Türkiye’de bir “iktidar sorunu” olduğu kadar bir “muhalefet sorunu” olduğu da bir gerçek. Siyaset bilimcilerin önemli bir kısmı demokrasilerde, çeşitli denge ve denetleyici kurumların varlığının yanı sıra, muhalefet ve iktidar arasında düşmanca olmayan ama itişmesi, tartışması ve müzakeresi olan bir rekabet ilişkisi olması gerektiğinin altını çiziyorlar. Oysa bizdeki demokrasinin geldiği yer, muhalefeti tümüyle düşman gören, demokratik olmayan, hatta demokrasi karşıtı, tek adamcı ve despotik bir iktidarın olduğu bir yer.
İktidar da biliyor ki bu bir istikrarsız durumdur ve bu yönetim tarzı iki yönden birine doğru evrilecektir. Ya, eğer becerilebiliyorsa muhalefetin seçimlerde bir başarı elde etmesini önleyecek koşulları yaratmak ve böylelikle seçime gitmek. Ya da bir gerekçe üreterek desteği düşmüş olsa da “olağanüstü hal” ilan edip ülkeyi fiilen yönetmek.
Bence Türkiye’nin demokrasi macerasında geldiği yer böylesine tehlikeli bir yer. O nedenle de AKP hükümetinin bu yönetim tarzına itiraz edip ülkede gerçek bir demokrasiyi özleyenler için yapılması gereken birçok şey var.
Öncelikli olarak anlaşılması gereken noktalardan biri, iktidarın HDP’nin demokratik siyasette oynayabileceği rolü görüp, onu, elindeki birçok imkanla, başta “yargı” sopası olmak üzere yok etmek, yok olmuyorsa da etkisiz hale getirmek amacıdır. Selahattin Demirtaş meselesi budur. Bu stratejiyi Avrupalı hukukçular anladılar ve Demirtaş başta olmak üzere HDP’li siyasetçilerin aslında “rehine” olduklarını fark ettiler ve “derhal serbest bırakın!” dediler. Ama aklının bir ucunda “yerli milli” despotik bir ülke için gerekirse “olağanüstü hal” ilan edip ülkeyi kanunsuz bir biçimde yönetmek olan iktidar açısından bu durum “yok hükmündeydi” ve nitekim öyle de oldu “Bizi bağlamaz!” diyerek yürümeye devam etti.
Bu nedenle de muhalefetin Selahattin Demirtaş ile ilgili AİHM kararını ülkenin birinci meselesi olarak görmesi gerekiyor.
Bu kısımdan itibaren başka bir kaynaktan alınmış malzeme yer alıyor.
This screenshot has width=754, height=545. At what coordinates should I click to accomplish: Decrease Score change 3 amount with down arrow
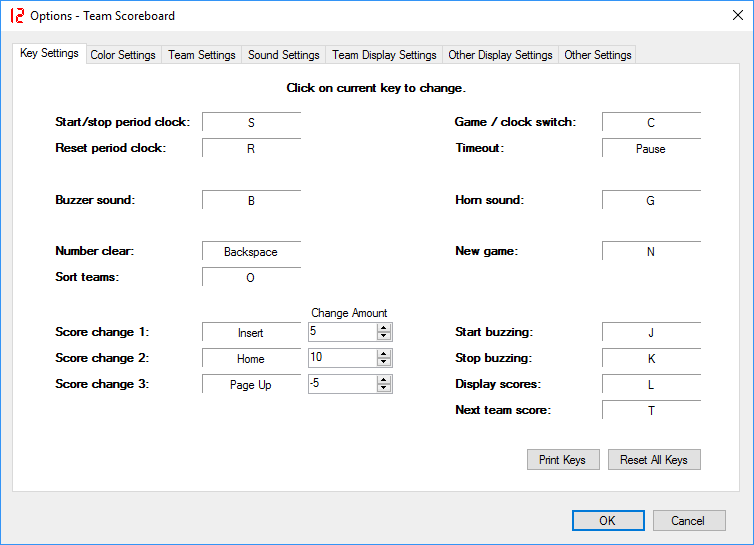(384, 389)
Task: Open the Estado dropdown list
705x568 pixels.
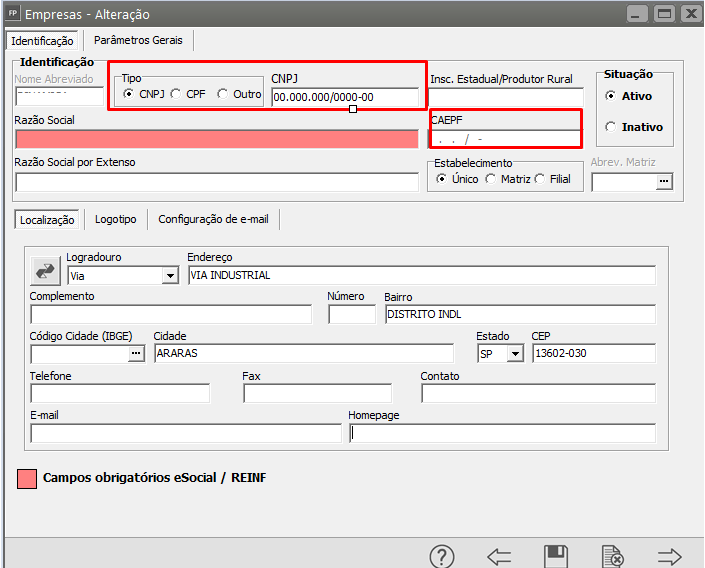Action: click(516, 354)
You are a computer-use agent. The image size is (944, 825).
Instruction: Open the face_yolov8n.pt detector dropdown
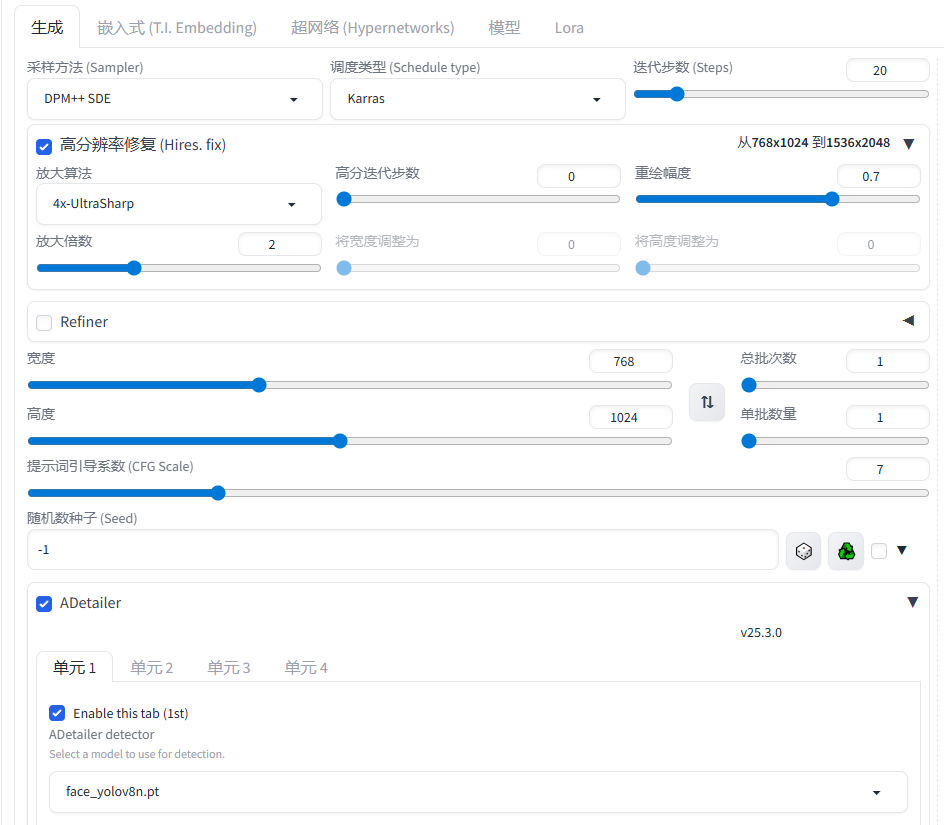pyautogui.click(x=478, y=792)
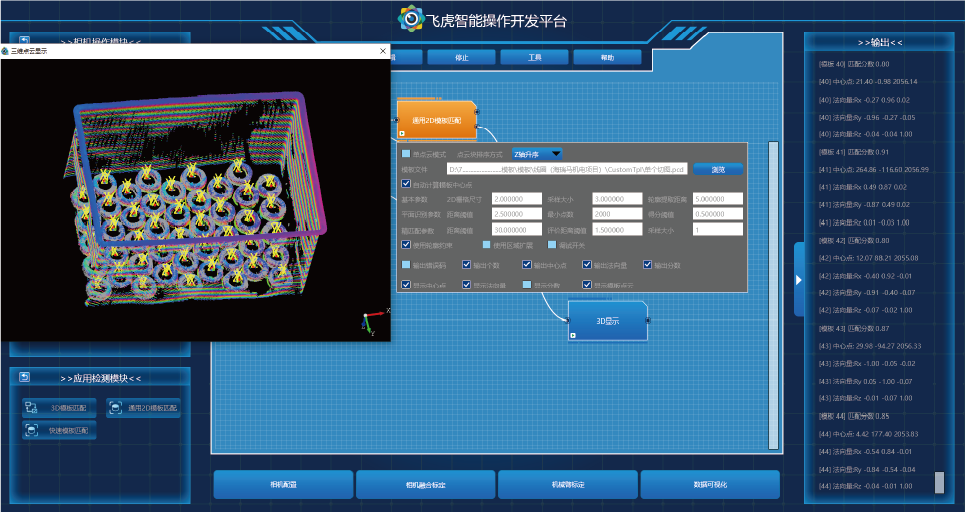
Task: Enable the 单点云模式 checkbox
Action: tap(405, 154)
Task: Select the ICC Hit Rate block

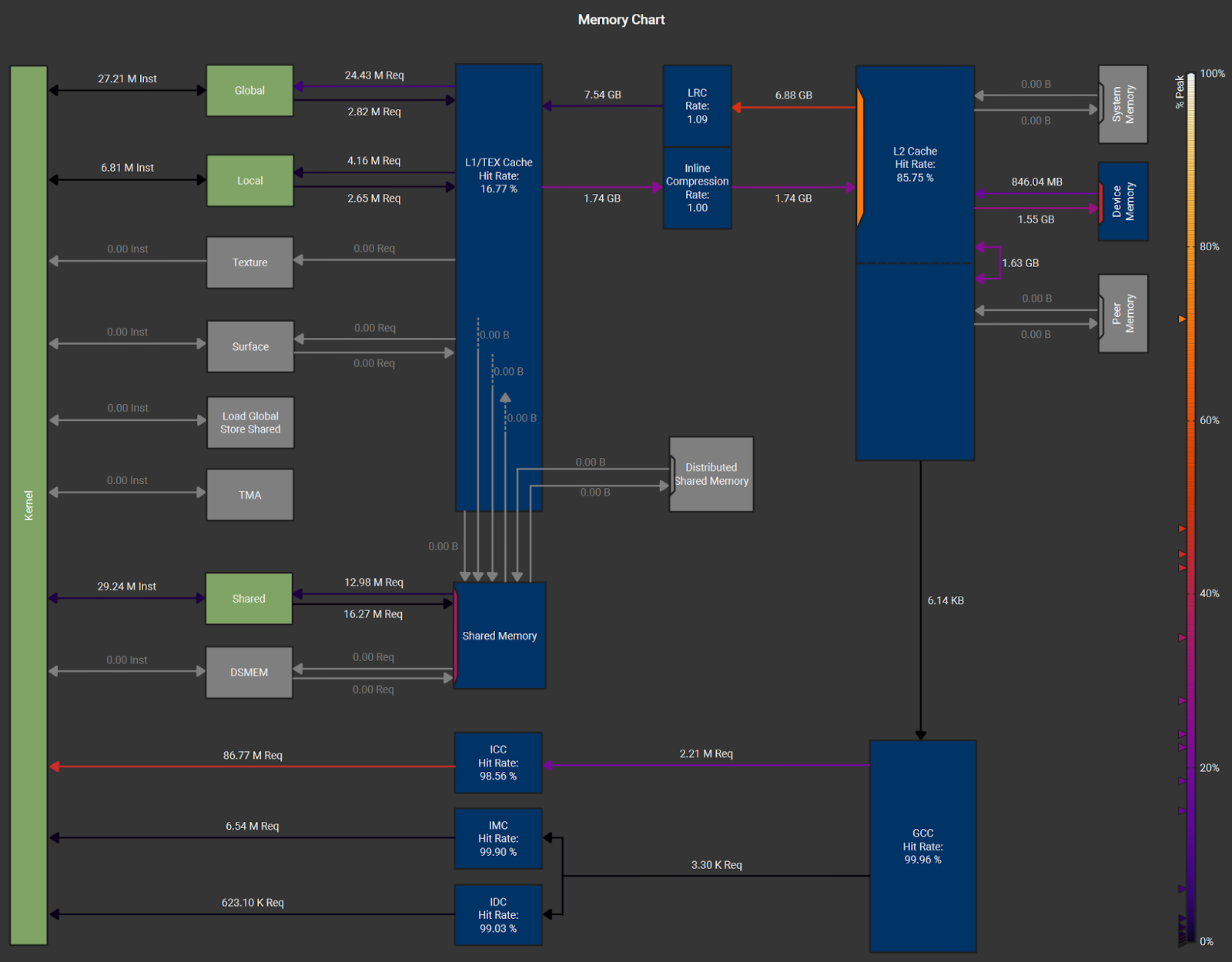Action: point(498,763)
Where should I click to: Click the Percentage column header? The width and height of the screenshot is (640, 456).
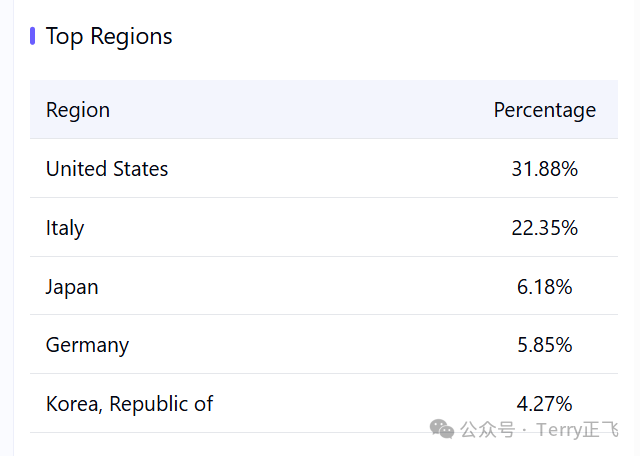(x=545, y=110)
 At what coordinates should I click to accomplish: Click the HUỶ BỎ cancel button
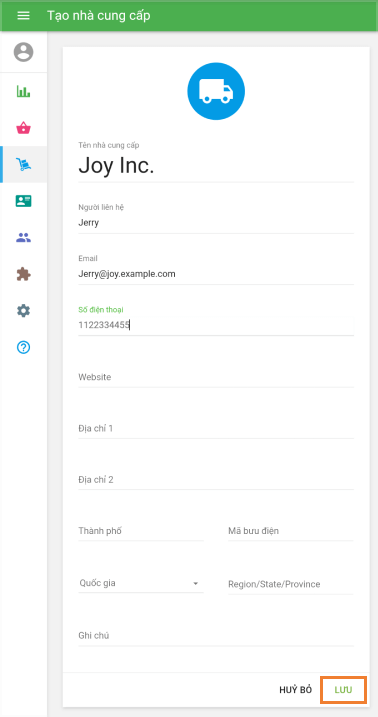pyautogui.click(x=296, y=690)
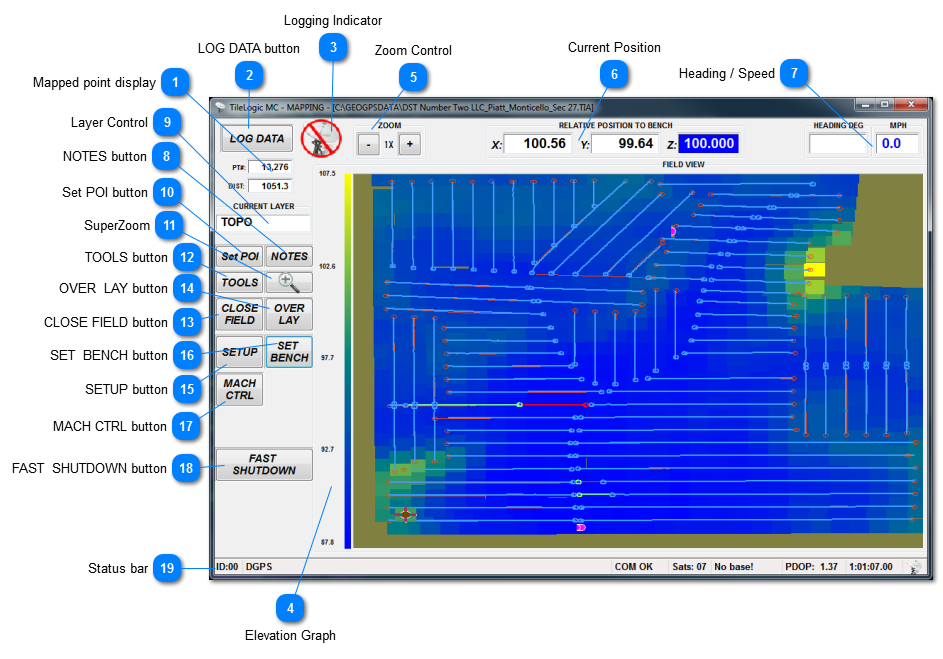Toggle the 1X zoom level
943x659 pixels.
click(x=389, y=143)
Çünkü iktidarın HDP’yi, onun oynayabileceği rolden uzaklaştırıp iktidarını sürdürebilmesi kendi dizayn ettiği oyunun en önemli parçasıdır. Eğer muhalefet bunu görmez ve yine iktidarın HDP ile ilgili yarattığı algı üzerinden bir siyaseti tercih ederse, bilmelidir ki bu tavır, muhalefet, iktidarın iktidarını sürdüreceği koşullara razıdır anlamına gelecektir.
Peki muhalif partiler arasında iktidarın bu oyununu gören ve HDP üzerinde oynanmaya çalışılan oyunları inandırıcı bulmayan siyasi partiler var mıdır?
Yaptıkları açıklamalardan konunun siyasi arka planını da anlayarak konuşanlar yalnızca DEVA ve Gelecek partilerinin sözcüleri oldular. CHP ise konu sanki “teknik” bir konuymuş gibi konuşmayı, İYİP ise iktidara yakın duran bir açıklamayla yetinmeyi tercih etti. Bence bu durum, HDP’nin “çantada keklik” sayılamayacağının da işaretlerini veriyor. Çünkü HDP konusunu anlamayan bir muhalefetin iktidara alternatif olma şansı yoktur. İktidara gerçek bir alternatif, iktidarın demokrasiyi rafa kaldırabilme tehlikesini görüp ona göre siyaset yapan siyasi partilerin cesur tutumlarıyla oluşturulabilir. “Ne şiş yansın ne kebab!” mantığıyla davranan partilerle değil.
Not: Okuyucularımın 2021 yılını daha huzurlu, daha mutlu ve barış içinde geçirmelerini dilerim.